Enunciado da tarefa A: De acordo com o trecho sobre Agostinho e Plotino, qual é o título do texto curto de Plotino que Agostinho possivelmente leu?
Enunciado da tarefa B: Reproduza o trecho sobre Agostinho e Plotino desde "Essa nova maneira" até "sóbria e direta.", inclusive, trocando "profunda impressão" por "forte impressão".

Trecho do documento:
Peter Brown (SAB:113-118) – Agostinho e Plotino

Brown, Peter Robert Lamont. Santo Agostinho, uma biografia. Tr. Vera Ribeiro. Rio de Janeiro: Record, 2005, p. 113-118


Entre os tratados de Plotino, é bem possível que Agostinho tenha lido um texto curto, intitulado Sobre a beleza. Este há de tê-lo afetado intimamente, pois versava sobre um tema a respeito do qual ele havia escrito, sete anos antes, no De pulchro et apto, e, nos parágrafos iniciais, [114] Plotino descartava a teoria específica da beleza que Agostinho havia defendido. A partir desse início desconcertante, a entusiástica exposição plotiniana deve tê-lo arrastado para o cerne do sistema platônico: “A mais sublime beleza que ainda possa haver, nossa argumentação há de trazer à luz.”

Plotino começou questionando o óbvio: “(…) Que atrai o olhar daqueles a quem se apresenta algo de belo (…)?

“Quase todos declaram [como fizera o próprio Agostinho] que a simetria das partes entre si e em relação a um todo (…) constitui a beleza reconhecida pelo olhar, e que, nas coisas visíveis, como a rigor em tudo o mais, universalmente, o belo é essencialmente simétrico, padronizado.

“Mas, refleti sobre o que isso significa. (…) Todo o encanto das cores e até da luz do Sol, sendo desprovido de partes e, portanto, não belo segundo a simetria, deve ser excluído desse reino da beleza. E como vem o ouro a ser algo de belo? E o relâmpago noturno e as estrelas, por que são tão belos?

“Ademais, já que o rosto de simetria constante ora se afigura belo, ora não, podemos nós duvidar de que a beleza é algo mais que a simetria, e de que a própria simetria deve sua beleza a um princípio mais remoto?”

Essa nova maneira de ver as coisas, defendida de modo persistente e apaixonado por Plotino, causou profunda impressão em Agostinho. Em suas Confissões, ele escreveu um resumo monumental dessa linha de pensamento, em sua própria linguagem mais sóbria e direta.

“Pois eu me indagava como podia apreciar a beleza nas coisas materiais (…) e o que é que me tornava capaz de formular julgamentos corretos sobre as coisas mutáveis, dizendo que isto devia ser assim, aquilo não devia ser assim. Perguntava-me como podia ser capaz de julgá-las dessa maneira, e assim percebi que, acima de minha inteligência sujeita à mudança, havia a imutável e verdadeira eternidade da verdade. (…)

“O poder da razão, ao perceber que também em mim era passível de mudança, levou-me a considerar a fonte de seu próprio entendimento. Afastou-me o pensamento de suas cogitações habituais (…), para desvendar qual era a luz que o esclarecia quando proclamava, sem a menor sombra de dúvida, que o imutável era superior ao passível de mudança, e de onde provinha seu conhecimento do próprio imutável. Pois, a menos que de algum modo conhecesse o imutável, não poderia estar seguro de ser [115] este preferível ao mutável. E foi assim que, num instante de assombro, minha mente logrou a visão do Deus que e.”

Seção de dados:

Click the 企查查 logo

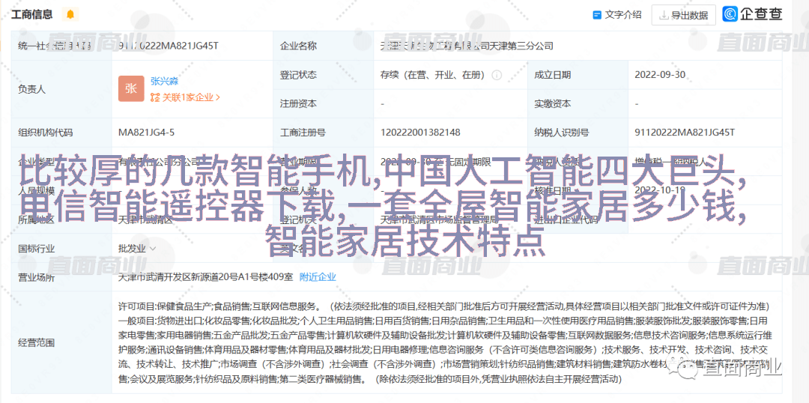[x=753, y=14]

Resposta esperada A: Sobre a beleza.

Resposta esperada B:
Essa nova maneira de ver as coisas, defendida de modo persistente e apaixonado por Plotino, causou forte impressão em Agostinho. Em suas Confissões, ele escreveu um resumo monumental dessa linha de pensamento, em sua própria linguagem mais sóbria e direta.